En effet, comme l'a souligné le professeur Hassine Fantar, président de la Chaire Ben Ali pour le dialogue des civilisations et des religions et grand spécialiste de l'histoire de l'ancien Moyen-Orient, la connaissance des anciennes civilisations proche-orientales ayant vu le jour avant l'Islam, dont, entre autres, la civilisation ougaritique, très apparentée à la civilisation cananéenne, constitue une véritable réappropriation de l'histoire nationale, car ces civilisations appartiennent à l'aire arabe et peuvent être considérées comme étant des civilisations arabes. Elles revêtent, de la sorte, une grande importance pour la Tunisie et méritent d'être connues par le public tunisien et en particulier par la jeunesse tunisienne instruite, afin d'être profondément enracinée, dans son histoire.
En plus, ces anciennes civilisations proche - orientales ont servi de cadre à l'éclosion d'idées et de représentations religieuses, ayant des rapports très étroits avec les grandes religions monothéistes sorties au Moyen-Orient, le Judaisme, le Christianisme et l'Islam.
Aussi, leur connaissance est d'une grande aide pour les études en matière d'histoire comparée des religions.

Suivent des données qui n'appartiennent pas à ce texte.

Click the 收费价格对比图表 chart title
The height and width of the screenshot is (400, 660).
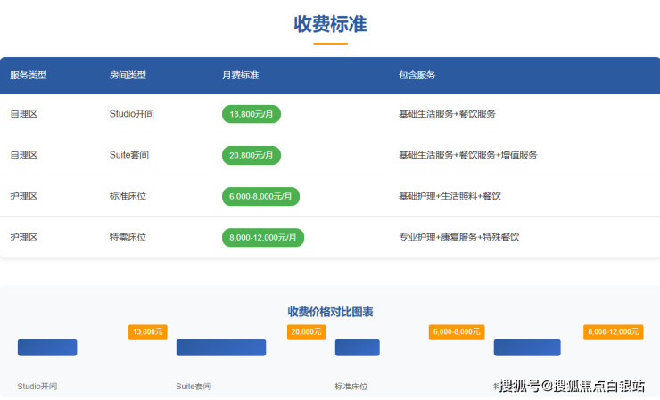(330, 312)
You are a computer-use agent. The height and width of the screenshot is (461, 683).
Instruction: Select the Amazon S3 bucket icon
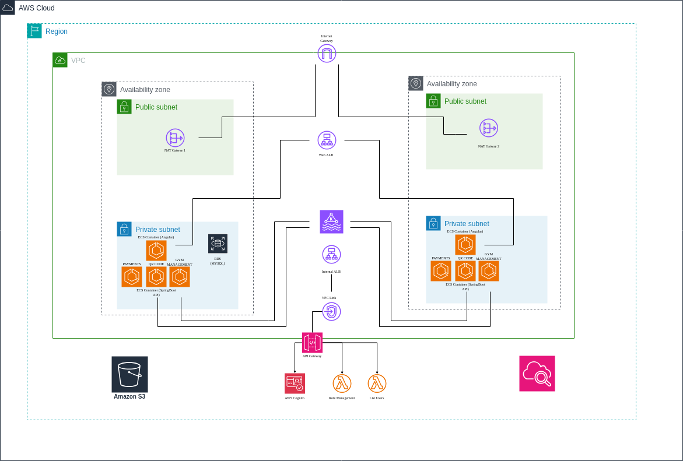(129, 374)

L'analyse du professeur Paolo Xella a été, aussi, effectuée d'un point de vue discutable en ce qui concerne la signification des mythes en général, regardés comme étant des œuvres de l'esprit à caractère littéraire, et dans le meilleur des cas, comme étant de la spéculation philosophique et des tentatives pour expliquer la nature et la condition humaine, ce qui reste à démontrer, car les anciennes religions se fondent sur les mythes, et d'après certains spécialistes, une meilleure compréhension des mythes est un préalable à une meilleure compréhension des religions.